Housing on Sahaidachnoho street
The task for design provided for a site with a predominant housing function, public spaces and parking on a small plot, surrounded on all sides with residential development.
Concept
The specificity of the new construction in Podil is the skilful inclusion of modern buildings in an environment full of architectural monuments. This project is an attempt to rethink the traditional architecture of Podil, and such a phenomenon as a rental house in particular. The building occupies the entire area of the site, due to its small size and dense buildings around. The height of the building is due to the nature of the surrounding buildings, and height restrictions – six storey volume is gradually reduced to the height of the facade of the street where it reaches three floors.

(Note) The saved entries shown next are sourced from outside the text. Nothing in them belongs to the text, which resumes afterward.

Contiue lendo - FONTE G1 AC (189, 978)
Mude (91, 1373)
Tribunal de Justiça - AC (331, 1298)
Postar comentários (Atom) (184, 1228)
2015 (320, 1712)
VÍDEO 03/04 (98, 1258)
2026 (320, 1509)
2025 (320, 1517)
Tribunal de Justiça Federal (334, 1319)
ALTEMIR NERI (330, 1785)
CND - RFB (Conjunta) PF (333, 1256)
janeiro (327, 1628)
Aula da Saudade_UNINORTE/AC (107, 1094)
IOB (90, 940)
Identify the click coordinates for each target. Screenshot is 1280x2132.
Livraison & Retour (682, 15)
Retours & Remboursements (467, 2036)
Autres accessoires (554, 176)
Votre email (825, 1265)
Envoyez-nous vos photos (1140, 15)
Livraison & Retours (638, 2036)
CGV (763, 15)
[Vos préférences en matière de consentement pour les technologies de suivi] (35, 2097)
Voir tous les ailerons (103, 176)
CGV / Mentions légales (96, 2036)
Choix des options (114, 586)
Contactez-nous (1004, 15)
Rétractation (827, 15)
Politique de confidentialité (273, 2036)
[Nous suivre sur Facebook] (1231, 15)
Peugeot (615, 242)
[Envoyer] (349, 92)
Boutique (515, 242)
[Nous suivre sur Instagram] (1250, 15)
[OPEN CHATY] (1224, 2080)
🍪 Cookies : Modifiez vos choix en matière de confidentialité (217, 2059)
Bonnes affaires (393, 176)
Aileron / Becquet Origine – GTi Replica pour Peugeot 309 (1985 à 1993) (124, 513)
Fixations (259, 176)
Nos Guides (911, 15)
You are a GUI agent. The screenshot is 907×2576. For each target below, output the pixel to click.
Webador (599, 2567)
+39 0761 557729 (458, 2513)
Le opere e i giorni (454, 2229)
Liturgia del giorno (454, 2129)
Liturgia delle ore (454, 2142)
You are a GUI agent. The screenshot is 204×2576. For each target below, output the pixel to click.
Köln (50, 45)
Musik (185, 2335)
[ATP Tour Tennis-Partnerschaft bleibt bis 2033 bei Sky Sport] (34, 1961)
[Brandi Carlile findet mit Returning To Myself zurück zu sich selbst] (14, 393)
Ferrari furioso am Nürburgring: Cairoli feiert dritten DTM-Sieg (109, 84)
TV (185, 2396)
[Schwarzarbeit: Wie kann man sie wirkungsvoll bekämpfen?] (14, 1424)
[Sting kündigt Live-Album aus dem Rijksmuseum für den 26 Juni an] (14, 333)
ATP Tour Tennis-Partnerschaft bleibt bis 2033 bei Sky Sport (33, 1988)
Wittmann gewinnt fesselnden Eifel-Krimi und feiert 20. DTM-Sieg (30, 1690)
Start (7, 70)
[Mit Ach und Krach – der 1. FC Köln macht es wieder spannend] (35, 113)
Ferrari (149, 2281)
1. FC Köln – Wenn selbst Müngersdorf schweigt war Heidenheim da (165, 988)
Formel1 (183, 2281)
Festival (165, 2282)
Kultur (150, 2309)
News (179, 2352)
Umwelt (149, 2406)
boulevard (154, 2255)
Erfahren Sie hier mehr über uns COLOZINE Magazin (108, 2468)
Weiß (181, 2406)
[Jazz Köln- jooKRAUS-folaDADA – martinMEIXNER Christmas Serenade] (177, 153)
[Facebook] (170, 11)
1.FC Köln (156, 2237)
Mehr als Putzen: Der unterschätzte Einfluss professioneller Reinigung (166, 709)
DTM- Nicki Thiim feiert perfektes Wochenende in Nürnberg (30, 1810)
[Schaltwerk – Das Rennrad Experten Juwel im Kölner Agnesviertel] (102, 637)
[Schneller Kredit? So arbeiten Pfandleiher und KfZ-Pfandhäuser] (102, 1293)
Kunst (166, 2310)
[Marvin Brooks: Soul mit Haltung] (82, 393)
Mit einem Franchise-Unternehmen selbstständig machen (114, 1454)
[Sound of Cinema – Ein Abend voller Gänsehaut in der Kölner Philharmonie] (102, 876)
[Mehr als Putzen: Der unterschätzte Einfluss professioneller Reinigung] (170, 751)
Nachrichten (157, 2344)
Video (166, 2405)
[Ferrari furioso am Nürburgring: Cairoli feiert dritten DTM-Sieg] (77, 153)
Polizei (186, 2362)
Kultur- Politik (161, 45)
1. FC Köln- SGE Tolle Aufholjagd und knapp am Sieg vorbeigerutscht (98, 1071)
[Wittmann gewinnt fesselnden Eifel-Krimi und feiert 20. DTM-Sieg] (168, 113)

The courtyard-well provides sufficient insolation of residential premises, starting from the third floor, and the windows of its longitudinal walls deployed at an angle of 45° to the street – a view from each apartment over the panorama of Podil and St. Andrew’s Church. The building has an eclectic appearance, with references to the techniques and elements of the past: classical architecture – such as the arch, rebate roof; constructivism – rounded walls and balconies; modernism – terrazzo on the facade, brass window frames.
History
Podil is one of the oldest districts of Kyiv – its regular development started at the end of the 1st millennium AD. The old fashion of Podil has not survived till present: the fire of 1811 has changed everything, and completely destroyed this area. Podil was rebuilt according to the plan developed by the St. Petersburg architect V. Geste: instead of irregular streets, new ones were laid, which formed rectangular quarters: built on the perimeter of brick houses in Classicism style. Podil did not avoid the construction fever of the late ХIХ and early ХХ centuries, when numerous apartment buildings have been developed in the city one after another. From the second half of the XIX century, the historic landscape includes tall silhouettes of elevators, industrial buildings, chimneys, shops, cheap hotels and schools. Podil development in the late 80’s of the XX century (architects V. Rosenberg, S. Zakharchenko, V. Yudina, etc.), whose project, among other things, received an international Domus Magazine Award, became vivid examples of a delicate attitude to historical heritage and the embodiment of the latest architectural and artistic images.
Sahaidachnoho Street
This is the main planning and compositional axis of the central part of Podil. The route of the street is straight and has along the entire length a perimeter like development, maintained in a single urban height and linear scale. The multifunctional nature of the street – it combines representative, commercial, business and residential functions – has always been preserved.
Plot
The irregularly shaped design area extends deep into the quarter and surrounded by dense development of the ХIХ – early XX centuries. Ars Cinema (“Burevisnyk” during Soviet time) operated here at the end of 20s of XX century, which building was destroyed during the war and restored later to its former shape. However, during subway construction, cinema was closed and demolished in March 1987. The building to the left of the plot – a historical monument, built to order of a wealthy burgher-craftsman – reflects the general historical character of Podil development. On the right – an estate, the construction of which has been partially preserved, includes a shop built in 1821 – a two-story, brick, plastered, rectangular building of Classicism style. Street facades have large arched shop windows. The roof is hipped, with a tin covering. Despite alterations, the building has retained an appearance close to the original. Dwelling house, beginning of XX century, located deep into estate – a valuable sample of a residential building of the modern era.
Rental houses
Rental houses are characterized by unique, sometimes strange (such as Horodetsky’s Chimeras House in Kyiv, or the Goldfish Ginsburg’s House in Kharkiv) architecture, vertical cladding of the facade, narrow windows with a small distance between them. Rental houses often occupied the entire owner’s plot, and the internal courtyard-well for additional lighting. The lower floor was usually set aside for a shop or studio, the second – for offices; apartments were located above.
80’s
In our opinion, an extremely successful example of modern Podil development is the reconstruction of three residential quarters designed and built in the 1980s of the XX century by a team of architects, including V. Rosenberg, S. Zakharchenko, V. Yudin and others. The quarters are formed by five typical sections with a height of three to five floors. The new building, given the historical environment and combining the linear and high-altitude scale of diverse housing, gave the neighbourhoods an organized and finished look. As for their style, according to the authors, it should have been the buildings of the 80’s of the XX century, associatively related to the existing buildings, wall material and color, and pitched roofs, stucco details.